Malaysian companies can learn from Swedish model

16 Mar 2022

Sweden firms allow the public to visit their laboratories and have meals with their staff which resulted in many opportunities

MALAYSIAN companies need to learn from each other and other nations to achieve better results with their research and development and innovations. 

Ministry of Environment and Water (KASA) secretary general Datuk Seri Dr Zaini Ujang said he has observed in Sweden companies, such as AstraZeneca plc, which allow the public to visit their laboratories and have meals with their staff. 

“This is something that we love to learn from them, that they are not exclusively quiet and secretive of their ideas and innovations. As a result, you have many opportunities,” he said during the Business Models for Sustainability Forum yesterday. 

He added many companies worldwide usually want to protect their secrets from the public. 

The forum was organised by KASA in collaboration with the Swedish Embassy to strengthen bilateral relations and global sustainability. 

Themed “Achieving Balance between Economy and Planet Health” the event aims to expose participants to the importance of business models that support the sustainability agenda, thus contributing towards better planetary health. 

Multinational companies from Sweden share their best practices of a sustainable business model together with government agencies at the forum. 

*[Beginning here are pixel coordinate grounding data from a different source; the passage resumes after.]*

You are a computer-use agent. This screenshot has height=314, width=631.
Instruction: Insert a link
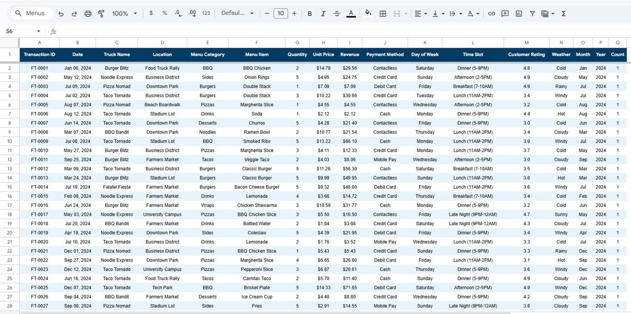click(491, 13)
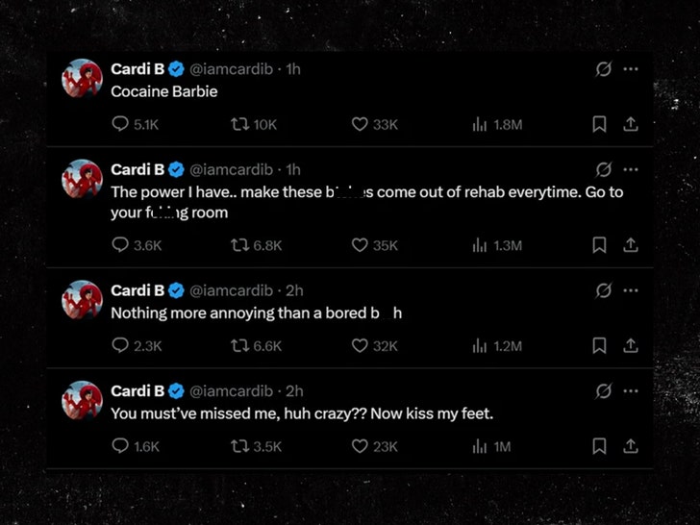Screen dimensions: 700x525
Task: Repost the "Now kiss my feet" tweet
Action: (240, 446)
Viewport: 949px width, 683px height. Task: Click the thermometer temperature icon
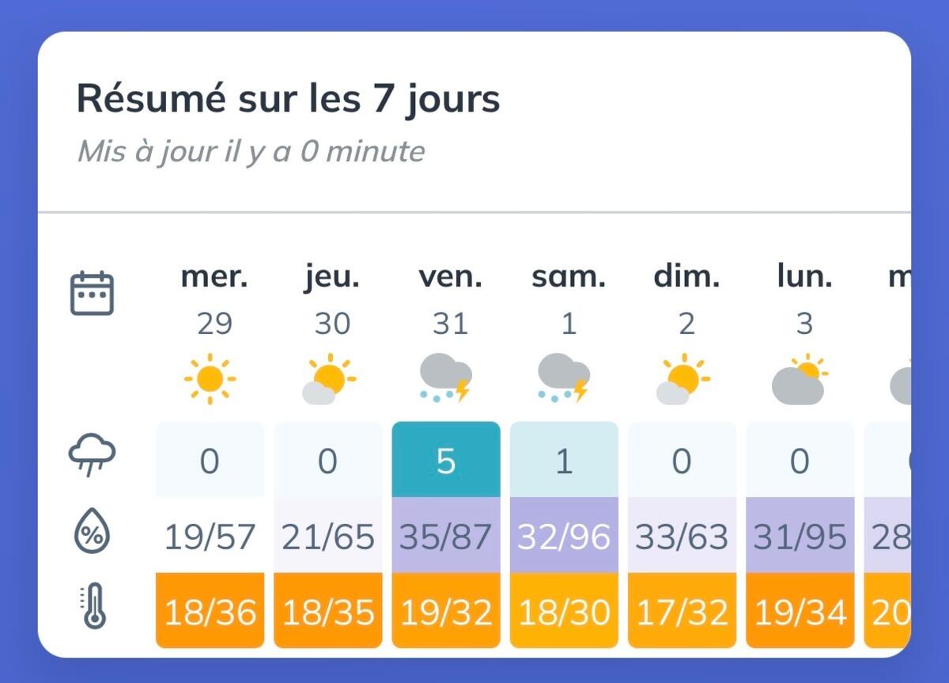click(93, 606)
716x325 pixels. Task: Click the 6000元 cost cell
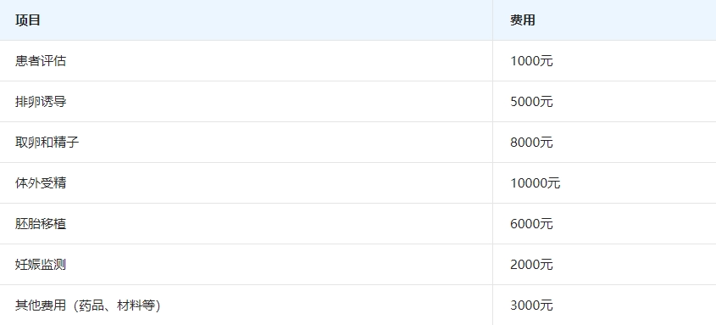click(x=531, y=223)
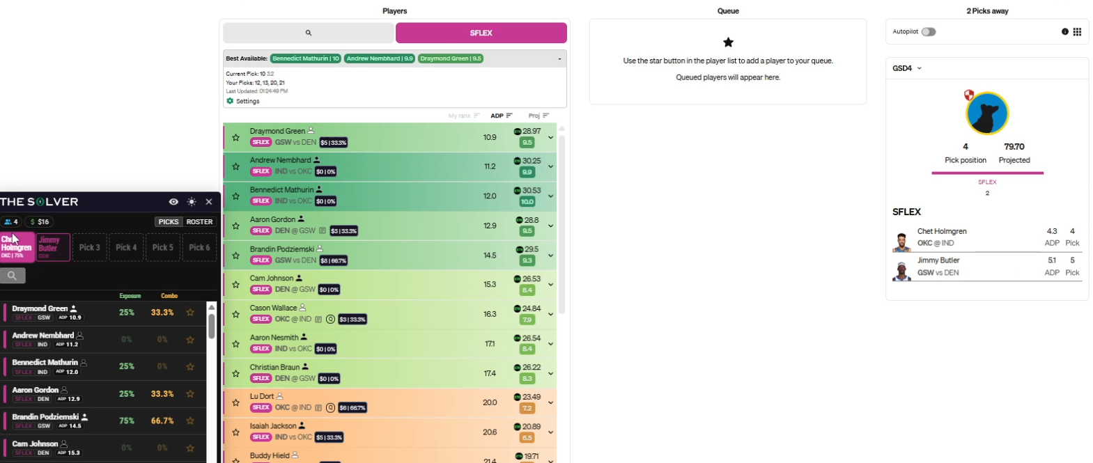
Task: Star Brandin Podziemski in the Solver list
Action: click(x=190, y=421)
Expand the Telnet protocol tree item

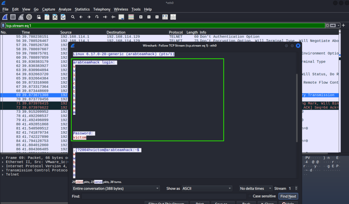tap(3, 174)
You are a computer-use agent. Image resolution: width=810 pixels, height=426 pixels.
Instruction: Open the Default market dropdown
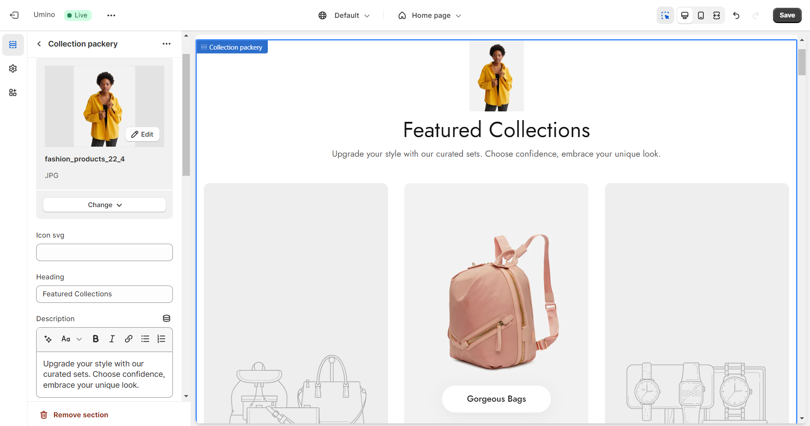[344, 16]
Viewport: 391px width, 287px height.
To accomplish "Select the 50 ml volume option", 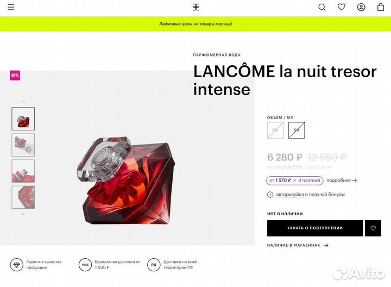I will (x=297, y=130).
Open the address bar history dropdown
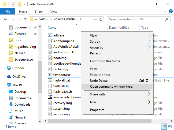 [95, 19]
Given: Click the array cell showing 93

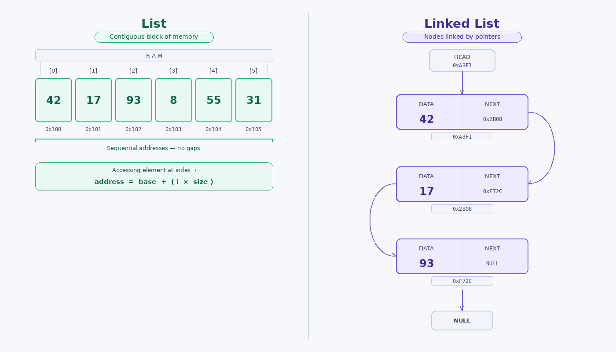Looking at the screenshot, I should tap(134, 100).
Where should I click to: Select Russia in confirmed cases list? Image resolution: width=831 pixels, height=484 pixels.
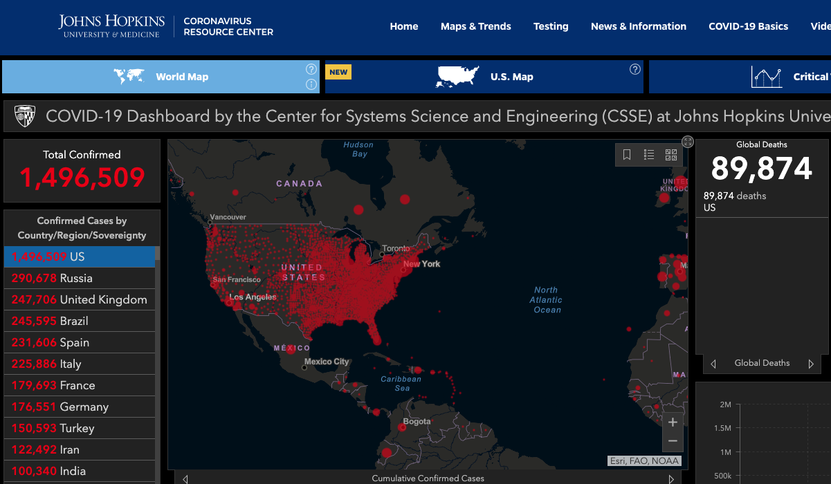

Planetary health is the latest approach in looking at aspects and issues that are environment-centred and requires ideas and solutions that are high value, universal and respect for all forms of life. 

Also present during the forum were KASA Deputy Minister Datuk Mansor Othman and Ambassador of Sweden to Malaysia Dr Joachim Bergstrom. 

The Scandinavian nation has been a frontrunner in the use of renewable energy resources and low CO2 emissions and a leader in social and governance practices such as labour participation, education and institutional framework. 

The Swedish green model — which integrates business and sustainability — has emphasised that green growth can thrive in the transition to innovation, safeguarding our environment and developing society. 

Bergstrom said Sweden is aiming to be the world’s first fossil-free nation and targets to achieve zero greenhouse gas emissions by 2045. 

“It’s important to keep in mind that sustainable business is a profitable business. In the green tech sector, for example, several Swedish companies are leaders in their fields. The combination of a high level of environmental awareness and knowledge of strict environmental legislation allowed Swedish companies to be environmentally efficient in their operations,” the ambassador explained.